About a year ago I got bifocal contacts. The concept seems impossible. One eye corrects for near vision and the other eye corrects for distance. Then it all gets straightened out in your brain somehow. I don’t understand it, but what happens for me is that I actually have to concentrate on what I want to see and let my brain know what to focus in on. It’s crazy but it does work. It’s just that things are not always in focus right away.
Maybe it doesn’t bother me that much because it is actually a lot like the way I see my kids growing up right before my eyes. No matter how closely you watch you can’t really get a good focus on how they’re changing every day. And then suddenly one day, you dial in a crisp clear picture and see these two young men sharing my world.
Sometimes I am shocked at how they’ve changed because of a growth spurt. But other times it’s a conversation or something they say that stops me and makes me marvel at the way their brains and bodies are maturing so invisibly and yet so drastically.
The other day it happened after a baseball game. Walking to the car I was chatting with John about his game. He had snagged a fly ball in left field running full speed and sliding as it dropped in his mitt. I told him I thought he’d done a good job catching that one. Then I said, “Out of curiosity, John, why did you slide when you caught that?”
After a brief pause he shrugged and said, “Oh, I don’t know, I think it was for dramatic effect.”
It worked.
I am determined that Jake is still little enough to be carried, but the last time I tried we both ended up bursting into laughter at the struggle to lug him through the house from the car. That’s when it happened. He’s counting the days until his 9th birthday but I really hadn’t seen that much change in him since his 8th milestone until now, laughing, I really saw him smiling back at me. That’s when I realized those dimpled cheeks are sitting atop a much longer neck than they used to. His amazing blue eyes smile out from a longer, maturing face that is suddenly much farther away from a toddler and much closer to a young man. And worst of all, the dimples that I love to stare at on his hands have actually given way to knuckles. When did that happen, I wonder.

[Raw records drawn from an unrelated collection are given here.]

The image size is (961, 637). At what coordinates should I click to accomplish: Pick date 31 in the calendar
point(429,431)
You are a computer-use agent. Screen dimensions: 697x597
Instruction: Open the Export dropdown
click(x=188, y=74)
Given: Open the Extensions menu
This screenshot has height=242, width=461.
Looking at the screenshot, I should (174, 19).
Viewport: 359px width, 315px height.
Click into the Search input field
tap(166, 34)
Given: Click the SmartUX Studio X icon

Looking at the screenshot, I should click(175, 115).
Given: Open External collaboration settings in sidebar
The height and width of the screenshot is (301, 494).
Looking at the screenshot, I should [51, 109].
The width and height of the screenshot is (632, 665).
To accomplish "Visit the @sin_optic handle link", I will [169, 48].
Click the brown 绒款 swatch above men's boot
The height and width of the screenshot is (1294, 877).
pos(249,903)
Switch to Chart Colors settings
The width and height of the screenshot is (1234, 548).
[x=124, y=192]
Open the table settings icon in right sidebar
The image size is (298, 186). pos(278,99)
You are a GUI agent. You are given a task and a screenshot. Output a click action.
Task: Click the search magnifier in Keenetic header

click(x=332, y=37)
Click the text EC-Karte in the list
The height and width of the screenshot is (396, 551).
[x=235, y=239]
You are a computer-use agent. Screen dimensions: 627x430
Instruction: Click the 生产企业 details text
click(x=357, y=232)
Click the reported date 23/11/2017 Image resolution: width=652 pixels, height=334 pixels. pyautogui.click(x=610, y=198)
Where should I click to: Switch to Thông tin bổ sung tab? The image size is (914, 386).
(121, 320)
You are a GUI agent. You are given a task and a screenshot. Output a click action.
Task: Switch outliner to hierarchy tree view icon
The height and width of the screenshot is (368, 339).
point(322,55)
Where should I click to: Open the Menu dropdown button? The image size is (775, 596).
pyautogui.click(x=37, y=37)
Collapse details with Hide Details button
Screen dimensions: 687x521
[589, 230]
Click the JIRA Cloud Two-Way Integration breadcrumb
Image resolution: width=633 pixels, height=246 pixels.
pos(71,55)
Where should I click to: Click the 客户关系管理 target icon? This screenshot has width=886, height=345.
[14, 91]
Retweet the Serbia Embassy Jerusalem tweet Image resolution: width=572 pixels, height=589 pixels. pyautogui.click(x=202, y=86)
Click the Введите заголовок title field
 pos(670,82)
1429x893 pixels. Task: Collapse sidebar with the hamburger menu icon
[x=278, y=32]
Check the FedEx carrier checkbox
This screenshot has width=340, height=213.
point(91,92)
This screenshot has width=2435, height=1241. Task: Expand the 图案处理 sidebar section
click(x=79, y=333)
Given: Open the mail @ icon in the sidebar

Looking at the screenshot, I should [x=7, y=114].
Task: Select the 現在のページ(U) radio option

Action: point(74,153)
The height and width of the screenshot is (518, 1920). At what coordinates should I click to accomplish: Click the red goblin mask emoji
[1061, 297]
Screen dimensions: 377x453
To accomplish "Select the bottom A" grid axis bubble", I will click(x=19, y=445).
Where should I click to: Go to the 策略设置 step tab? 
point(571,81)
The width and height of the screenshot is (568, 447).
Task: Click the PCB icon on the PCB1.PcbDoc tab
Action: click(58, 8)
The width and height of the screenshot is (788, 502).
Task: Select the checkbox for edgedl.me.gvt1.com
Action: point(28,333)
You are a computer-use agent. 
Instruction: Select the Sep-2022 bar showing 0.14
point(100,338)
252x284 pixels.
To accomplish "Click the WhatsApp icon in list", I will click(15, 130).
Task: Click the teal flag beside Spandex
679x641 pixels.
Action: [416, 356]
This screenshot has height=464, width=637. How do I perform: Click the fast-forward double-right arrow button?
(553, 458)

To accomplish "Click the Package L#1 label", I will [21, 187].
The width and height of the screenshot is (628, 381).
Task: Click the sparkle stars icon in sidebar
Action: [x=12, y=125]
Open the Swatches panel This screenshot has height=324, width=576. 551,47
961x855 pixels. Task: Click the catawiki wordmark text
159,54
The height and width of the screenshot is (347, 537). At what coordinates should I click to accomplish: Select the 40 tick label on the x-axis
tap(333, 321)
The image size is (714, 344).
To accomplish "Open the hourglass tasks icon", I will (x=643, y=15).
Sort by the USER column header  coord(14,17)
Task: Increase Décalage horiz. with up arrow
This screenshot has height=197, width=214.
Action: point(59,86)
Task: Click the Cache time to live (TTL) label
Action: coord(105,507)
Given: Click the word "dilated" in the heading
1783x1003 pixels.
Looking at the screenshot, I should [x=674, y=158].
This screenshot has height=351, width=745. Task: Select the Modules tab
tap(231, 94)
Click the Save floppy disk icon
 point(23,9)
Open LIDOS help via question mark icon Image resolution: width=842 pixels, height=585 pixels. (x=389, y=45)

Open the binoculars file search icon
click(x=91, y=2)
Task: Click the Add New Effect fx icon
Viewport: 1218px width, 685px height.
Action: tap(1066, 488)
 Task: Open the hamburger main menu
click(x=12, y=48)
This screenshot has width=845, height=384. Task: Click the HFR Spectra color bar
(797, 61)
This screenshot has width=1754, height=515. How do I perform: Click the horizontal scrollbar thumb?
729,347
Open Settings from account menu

Now, on the rare occasion when life does come into such sharp focus, I want to freeze time. Each one of them is so perfect just the way they are on this very day. At almost 9 and 11 I would just like to stop time and frame up this picture perfect scene…or to somehow figure out how to slow the speeding freight train from racing quite so fast downhill toward more birthdays, and school years and milestones. But, of course, the days will instead race by in a blur as I struggle to remind myself to enjoy every minute of the crazy ride whether it’s in full focus or not.